:: EXTRACTED DATA
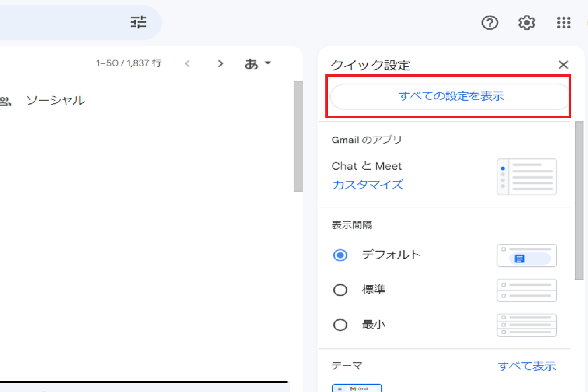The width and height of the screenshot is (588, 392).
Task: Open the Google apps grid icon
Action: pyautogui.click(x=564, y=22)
::::
:: EXTRACTED DATA
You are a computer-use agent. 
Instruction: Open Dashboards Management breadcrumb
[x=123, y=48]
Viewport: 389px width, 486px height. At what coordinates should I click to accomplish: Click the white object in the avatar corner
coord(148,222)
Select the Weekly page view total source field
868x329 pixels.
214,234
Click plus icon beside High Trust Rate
::::
:: EXTRACTED DATA
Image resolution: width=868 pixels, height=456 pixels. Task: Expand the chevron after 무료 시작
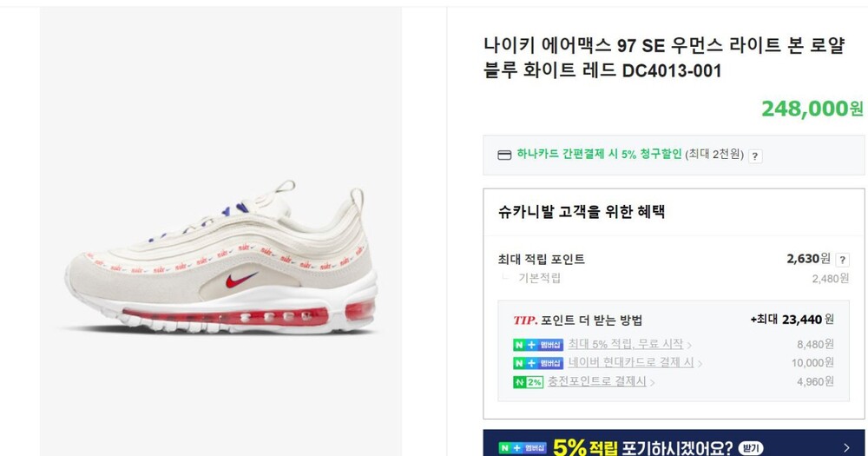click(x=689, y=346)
::::
YOUR ASSIGNMENT.
The line above containing "868x329 pixels.", the line containing "Click plus icon beside High Trust Rate", and every line between them are to be transcribed exactly; no other line is wanted.

TASK RESULT.
868x329 pixels.
214,234
Click plus icon beside High Trust Rate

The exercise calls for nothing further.